## Task description
Copy verbatim the lines from the one containing "This screenshot has width=191, height=173." through the last line of the items below, both ends included.

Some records
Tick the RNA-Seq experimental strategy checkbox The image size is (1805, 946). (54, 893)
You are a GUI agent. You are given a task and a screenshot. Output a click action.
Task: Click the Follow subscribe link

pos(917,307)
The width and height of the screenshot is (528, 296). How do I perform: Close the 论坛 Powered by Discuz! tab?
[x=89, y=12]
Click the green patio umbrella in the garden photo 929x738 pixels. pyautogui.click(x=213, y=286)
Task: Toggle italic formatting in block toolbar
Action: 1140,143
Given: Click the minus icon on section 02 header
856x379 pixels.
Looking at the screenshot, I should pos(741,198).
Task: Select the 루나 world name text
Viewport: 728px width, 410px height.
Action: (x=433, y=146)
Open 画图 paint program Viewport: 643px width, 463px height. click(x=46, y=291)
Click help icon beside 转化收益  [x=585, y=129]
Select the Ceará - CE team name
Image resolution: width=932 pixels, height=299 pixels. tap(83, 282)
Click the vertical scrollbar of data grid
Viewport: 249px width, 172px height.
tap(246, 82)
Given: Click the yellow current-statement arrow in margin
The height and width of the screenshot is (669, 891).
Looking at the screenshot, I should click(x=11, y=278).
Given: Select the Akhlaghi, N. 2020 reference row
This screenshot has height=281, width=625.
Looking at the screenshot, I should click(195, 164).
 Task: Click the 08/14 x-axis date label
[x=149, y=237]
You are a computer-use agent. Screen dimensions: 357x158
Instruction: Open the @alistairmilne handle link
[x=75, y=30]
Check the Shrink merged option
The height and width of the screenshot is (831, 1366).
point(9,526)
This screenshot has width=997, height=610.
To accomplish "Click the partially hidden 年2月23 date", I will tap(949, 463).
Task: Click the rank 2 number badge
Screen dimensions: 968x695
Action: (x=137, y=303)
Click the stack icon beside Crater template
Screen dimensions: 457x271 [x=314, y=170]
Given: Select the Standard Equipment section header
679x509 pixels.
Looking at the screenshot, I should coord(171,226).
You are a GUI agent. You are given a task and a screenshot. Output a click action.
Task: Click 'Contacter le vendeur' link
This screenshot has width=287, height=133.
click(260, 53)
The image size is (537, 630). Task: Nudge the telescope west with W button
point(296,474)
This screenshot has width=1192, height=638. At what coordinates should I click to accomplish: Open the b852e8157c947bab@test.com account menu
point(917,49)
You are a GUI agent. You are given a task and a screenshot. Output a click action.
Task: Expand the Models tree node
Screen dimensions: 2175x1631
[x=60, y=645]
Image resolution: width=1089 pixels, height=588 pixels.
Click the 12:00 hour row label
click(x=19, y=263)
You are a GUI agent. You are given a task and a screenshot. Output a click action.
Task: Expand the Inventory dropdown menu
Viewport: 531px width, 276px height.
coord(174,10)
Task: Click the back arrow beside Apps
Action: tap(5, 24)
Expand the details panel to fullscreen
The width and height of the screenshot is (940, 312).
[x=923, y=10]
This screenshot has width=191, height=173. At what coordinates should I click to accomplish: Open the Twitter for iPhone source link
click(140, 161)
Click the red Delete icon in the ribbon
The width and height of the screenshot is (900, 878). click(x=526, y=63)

## Output for this exercise
This screenshot has width=191, height=173. At what coordinates should I click to accomplish: Open the Twitter for iPhone source link
click(140, 161)
Click the red Delete icon in the ribbon
The width and height of the screenshot is (900, 878). click(x=526, y=63)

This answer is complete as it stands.